Risky places: Airports as risky facilities, Prof. Mangai Natarajan
From Vania Ceccato
As Clarke and Eck (2007) stated facilities vary greatly in the crimes they experience, and risky facilities analysis can be helpful to focus on to crime prevention efforts. Based on a subsample of NYC federal courts (2007-2017) cases on drug trafficking, it was found that airports are at high risk for trafficking of illicit goods especially drug trafficking. Further it revealed that despite many security measures, airport management has leverage for drug transshipment in any origin, transit and destination points for drug trafficking. Also an analysis of UNODC’s Individual drug seizure data (2011-2016) reveals 11,774 drug seizures at the airports worldwide. Airports (whether international or domestic airports) are huge facilities that attract specifically many transnational crime operators in transporting “hot goods”. Transnational drug trafficking organizations choose various routes and modes to transport their illicit goods to evade detection and arrest and to make sure the goods reach faster and easier to demand countries/locations.
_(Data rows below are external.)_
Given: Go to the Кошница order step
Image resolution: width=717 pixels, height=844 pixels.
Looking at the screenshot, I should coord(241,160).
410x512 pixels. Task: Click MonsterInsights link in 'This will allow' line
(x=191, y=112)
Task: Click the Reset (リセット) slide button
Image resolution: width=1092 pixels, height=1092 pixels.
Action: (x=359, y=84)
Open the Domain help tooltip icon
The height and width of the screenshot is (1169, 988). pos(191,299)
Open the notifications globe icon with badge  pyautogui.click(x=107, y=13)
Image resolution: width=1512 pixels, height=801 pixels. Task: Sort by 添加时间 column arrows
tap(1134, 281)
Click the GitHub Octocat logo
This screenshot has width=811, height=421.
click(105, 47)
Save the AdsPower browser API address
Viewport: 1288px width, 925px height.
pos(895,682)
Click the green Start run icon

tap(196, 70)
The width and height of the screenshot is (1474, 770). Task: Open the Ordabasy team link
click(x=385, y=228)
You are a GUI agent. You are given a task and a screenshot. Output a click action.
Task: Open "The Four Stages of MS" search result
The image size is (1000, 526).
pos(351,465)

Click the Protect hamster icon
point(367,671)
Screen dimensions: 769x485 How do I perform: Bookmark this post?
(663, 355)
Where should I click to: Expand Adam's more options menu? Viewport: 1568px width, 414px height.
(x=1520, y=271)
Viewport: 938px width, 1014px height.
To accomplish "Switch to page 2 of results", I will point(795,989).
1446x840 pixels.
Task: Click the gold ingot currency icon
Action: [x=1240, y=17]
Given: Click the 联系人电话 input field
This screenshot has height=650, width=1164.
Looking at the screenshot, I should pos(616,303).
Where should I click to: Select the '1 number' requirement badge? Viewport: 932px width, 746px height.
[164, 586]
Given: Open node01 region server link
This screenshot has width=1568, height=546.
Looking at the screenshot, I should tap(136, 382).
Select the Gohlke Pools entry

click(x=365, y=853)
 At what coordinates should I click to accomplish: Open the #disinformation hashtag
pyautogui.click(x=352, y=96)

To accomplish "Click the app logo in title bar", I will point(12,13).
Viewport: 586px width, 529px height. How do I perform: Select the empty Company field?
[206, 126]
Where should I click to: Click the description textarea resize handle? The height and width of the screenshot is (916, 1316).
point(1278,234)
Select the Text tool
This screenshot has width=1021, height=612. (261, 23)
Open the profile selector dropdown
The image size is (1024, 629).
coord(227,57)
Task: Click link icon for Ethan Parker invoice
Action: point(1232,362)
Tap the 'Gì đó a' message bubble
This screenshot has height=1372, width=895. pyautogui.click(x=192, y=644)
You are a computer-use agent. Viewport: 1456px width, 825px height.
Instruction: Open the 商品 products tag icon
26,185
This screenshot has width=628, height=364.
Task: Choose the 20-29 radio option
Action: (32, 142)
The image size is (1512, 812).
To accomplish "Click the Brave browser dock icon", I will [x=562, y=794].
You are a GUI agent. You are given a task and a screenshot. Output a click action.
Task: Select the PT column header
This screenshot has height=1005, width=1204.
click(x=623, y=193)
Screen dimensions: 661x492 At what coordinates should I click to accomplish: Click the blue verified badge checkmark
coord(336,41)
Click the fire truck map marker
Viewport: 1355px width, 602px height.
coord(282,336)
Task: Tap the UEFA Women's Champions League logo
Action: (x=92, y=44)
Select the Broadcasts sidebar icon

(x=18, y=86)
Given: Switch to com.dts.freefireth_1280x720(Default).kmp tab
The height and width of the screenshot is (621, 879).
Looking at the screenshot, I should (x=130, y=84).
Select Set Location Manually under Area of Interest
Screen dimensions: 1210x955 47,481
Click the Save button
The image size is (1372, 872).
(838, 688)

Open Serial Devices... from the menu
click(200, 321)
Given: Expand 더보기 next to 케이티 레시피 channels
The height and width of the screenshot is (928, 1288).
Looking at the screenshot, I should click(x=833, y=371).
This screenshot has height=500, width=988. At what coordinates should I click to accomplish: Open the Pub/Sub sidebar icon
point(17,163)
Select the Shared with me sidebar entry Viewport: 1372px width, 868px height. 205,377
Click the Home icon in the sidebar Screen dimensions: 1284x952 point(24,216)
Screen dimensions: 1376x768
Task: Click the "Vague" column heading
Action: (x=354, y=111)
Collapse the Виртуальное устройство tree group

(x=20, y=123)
The criminal networks have intricate connections with people at all transshipment points thus making airports and serving airlines are suitable targets in providing extensive crime opportunity structure for easy, rewarding and less risky for traffickers. This lecture will emphasize on the contextual factors including size, hot products, location, facilitators, design and management that make airports a risky facility warranting situational crime preventions measures.